Physical activity has many benefits in young people, including promoting favourable levels of risk factors such as adiposity, blood pressure and triglyceride levels, [
1‐
3] and maintenance of psychological health [
4]. However, data from the Health Survey for England (2008) showed that just 24% of girls and 32% of boys aged 2 to 15 years achieved at least 60 min of moderate to vigorous intensity physical activity (MVPA) each day, the UK recommended physical activity guideline to maintain good health [
5]. In addition to the current low levels of physical activity, specific physical activity behaviours in young people such as walking and cycling to school have declined in recent decades [
6].
Using active modes of travel (ie, walking and cycling) may benefit the health of young people. In a systematic review, 55% of studies demonstrated an inverse association between active travel to school and weight status/body composition. In addition, the review identified 5 papers that suggested active travel may also be beneficial for cardio-respiratory fitness [
7]. For example, Cooper et al. [
8] found that children and adolescents who cycled to school were nearly five times more likely to be in the top quartile of fitness than those who used motorised modes. It may be that these differences in health between travel mode groups are a result of additional physical activity accumulated from using active modes of travel. However, the majority of studies identified in the review were of a cross-sectional design. These findings may therefore also be attributable to “healthy” young people choosing to use active modes of travel to school. Other components of fitness such as muscular strength and power have been shown to be positively associated with health during childhood [
9‐
11]. Moreover, flexibility in childhood may also reduce future risk of chronic musculoskeletal problems [
12]. It is plausible to assume that higher levels of active travel (a component of physical activity) during childhood may be favourably associated with these components but little research exists in this area.
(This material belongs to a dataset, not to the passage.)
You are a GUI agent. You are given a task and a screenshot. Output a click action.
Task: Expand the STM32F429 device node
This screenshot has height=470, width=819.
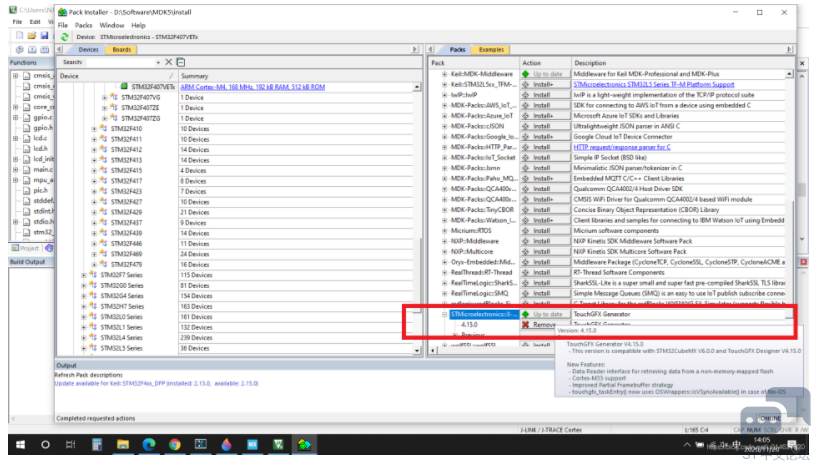coord(94,213)
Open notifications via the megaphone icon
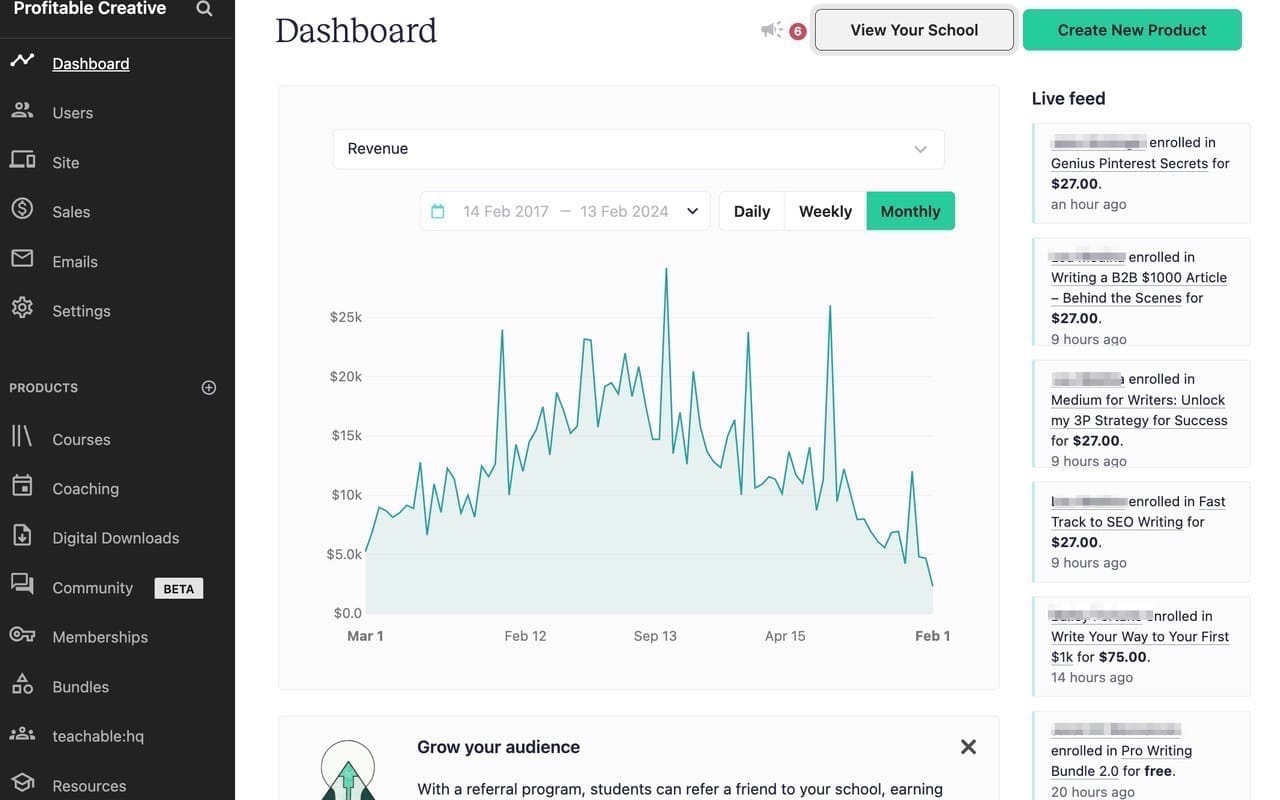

Two systematic reviews have examined associations between mode of travel to school and overall physical activity in young people demonstrating that active modes of travel can equate to an additional 5 to 37 min/day in MVPA in comparison to those who use motorised transport (passive travel) [
13,
14]. Nevertheless, some studies found null associations between travel mode and overall levels of physical activity [
15,
16]. This may be explained by the young age (5 to 11 years) of the participants in the two studies. Younger children (but not older children) may only be allowed to travel to school by active modes when the school is located close to their home (therefore only a short distance may be travelled actively), or if they are accompanied by an adult (thus restricting spontaneous play en-route), therefore limiting younger children’s time spent in physical activity when using active modes of travel to school. More recently, Smith et al. found a change from a passive to an active mode of travel resulted in an increase in daily MVPA (mean increase: boys 9mins and girls 6mins) [
17,
18]. Despite growing evidence on the association between mode of travel to school and physical activity levels, the association between mode of travel to non-school destinations (e.g. to a friend’s house or to the local shops) and physical activity levels is unknown. Thus, there is a need to broaden the research area into examining the role of active travel to non-school destinations. These journeys may provide an opportunity for young people to incorporate additional physical activity into their daily lives. For example, a study of 5 to 6 year old Australian children found that boys and girls walked or cycled for an average of seven trips per week, but only two trips, for both sexes, related to the school journey [
19]. Furthermore, in the UK, non-school journeys made up more than 70% of all journeys made by young people under 17 years in 2008 [
20]. To our knowledge only one study has examined the role of travel mode to non-school destinations in young people, showing that active travel to non-school destinations was associated with higher overall levels of physical activity, independent of travel mode to school [
17]. However, this study used a rural sample that was not ethnically diverse (white ethnicity = 91%). The present study aims to investigate the association of travel mode (to non-school and school destinations) with health markers and physical activity levels in an ethnically diverse sample of inner-city primary and high school children residing in Camden, London, UK.